Also different from the Moonwatch is the use of a date window. This date window is located at 6 o’clock and – thrilled to see this – using a black date disc with white numerals. As you can see, the markers for hours and minutes are similar to those of the Moonwatch dial. This also includes the design of the hands.
With a case diameter of 44.25mm it is certainly not an extremely big watch for these days, but when compared to the Speedmaster Professional, it differs a bit more than 2mm. The height of the case depends on the case material. This watch is available in stainless steel, 18ct orange(!) gold and platinum. Height is 15.60mm for the stainless steel model and 15.80 for the orange gold and platinum model. The bracelet is a bit larger – or wider – than we are used to. The space between the lugs of the watch is 21mm and it tapers down to 18mm at the clasp. Keep that in mind if you want to put on a custom made strap.
The platinum version has a black enamel dial and the orange gold version has a black ceramic dial, the stainless steel version has the black bevelled dial similar to the Speedmaster Professional ‘Moonwatch’.
Personally, I think Omega succeeded in their mission for a Speedmaster with an in-house co-axial column-wheel chronograph movement.

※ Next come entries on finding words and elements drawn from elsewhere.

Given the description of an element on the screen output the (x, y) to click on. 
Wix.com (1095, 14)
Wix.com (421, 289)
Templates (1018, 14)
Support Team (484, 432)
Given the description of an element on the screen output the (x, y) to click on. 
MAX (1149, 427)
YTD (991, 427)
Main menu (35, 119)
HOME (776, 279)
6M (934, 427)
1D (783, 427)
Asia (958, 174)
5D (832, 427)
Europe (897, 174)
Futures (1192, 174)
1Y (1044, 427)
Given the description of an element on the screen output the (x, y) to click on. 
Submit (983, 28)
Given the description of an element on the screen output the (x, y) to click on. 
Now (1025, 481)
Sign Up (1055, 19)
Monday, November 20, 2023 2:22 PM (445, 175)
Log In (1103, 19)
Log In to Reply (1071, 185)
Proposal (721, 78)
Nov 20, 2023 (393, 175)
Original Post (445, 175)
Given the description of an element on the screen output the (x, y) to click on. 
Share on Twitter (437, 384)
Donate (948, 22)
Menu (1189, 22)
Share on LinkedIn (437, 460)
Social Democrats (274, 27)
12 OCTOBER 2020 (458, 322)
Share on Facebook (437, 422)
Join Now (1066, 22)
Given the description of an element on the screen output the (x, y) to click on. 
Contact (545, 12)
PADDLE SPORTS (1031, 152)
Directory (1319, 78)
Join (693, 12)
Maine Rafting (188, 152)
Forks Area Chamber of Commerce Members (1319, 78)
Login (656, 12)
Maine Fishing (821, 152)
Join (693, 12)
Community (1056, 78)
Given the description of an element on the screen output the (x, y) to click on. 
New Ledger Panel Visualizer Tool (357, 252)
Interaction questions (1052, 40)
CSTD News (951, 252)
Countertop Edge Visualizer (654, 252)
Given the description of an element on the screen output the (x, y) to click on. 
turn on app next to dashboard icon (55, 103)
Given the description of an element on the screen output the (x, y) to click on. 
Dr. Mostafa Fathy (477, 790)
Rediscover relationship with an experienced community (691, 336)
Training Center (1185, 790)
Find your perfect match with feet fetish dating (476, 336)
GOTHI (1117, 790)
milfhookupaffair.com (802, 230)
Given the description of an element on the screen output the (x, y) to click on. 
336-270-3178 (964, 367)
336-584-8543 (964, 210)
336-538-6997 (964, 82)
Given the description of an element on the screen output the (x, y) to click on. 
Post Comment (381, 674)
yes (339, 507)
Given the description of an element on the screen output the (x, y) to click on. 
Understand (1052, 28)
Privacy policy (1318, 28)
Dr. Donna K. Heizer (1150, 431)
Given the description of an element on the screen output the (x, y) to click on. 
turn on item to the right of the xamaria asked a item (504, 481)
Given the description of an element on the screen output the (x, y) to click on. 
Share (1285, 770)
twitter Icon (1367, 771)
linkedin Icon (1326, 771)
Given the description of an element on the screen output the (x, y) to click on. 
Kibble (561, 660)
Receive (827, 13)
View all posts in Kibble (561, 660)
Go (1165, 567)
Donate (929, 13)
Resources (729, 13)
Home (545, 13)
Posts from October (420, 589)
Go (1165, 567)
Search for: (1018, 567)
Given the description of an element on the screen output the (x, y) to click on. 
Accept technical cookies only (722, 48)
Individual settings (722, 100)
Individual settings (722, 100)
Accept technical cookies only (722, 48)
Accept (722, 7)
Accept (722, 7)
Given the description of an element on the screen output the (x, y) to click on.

It is not a Speedmaster Professional and certainly no replacement for their icon timepiece. In that aspect, it is a piece of craftsmanship that clearly demonstrates where and what Omega is about these days. I could definitely own a stainless steel Speedmaster Co-Axial Chronograph besides my vintage Speedmaster Professional, for daily use and wear. The date window comes in handy and the size would suit me perfectly. The only thing I would have to get used to, is the fact that the hour and minute totalizators are combined in one sub dial.
Prices start at 7.300,- CHF for the stainless steel model.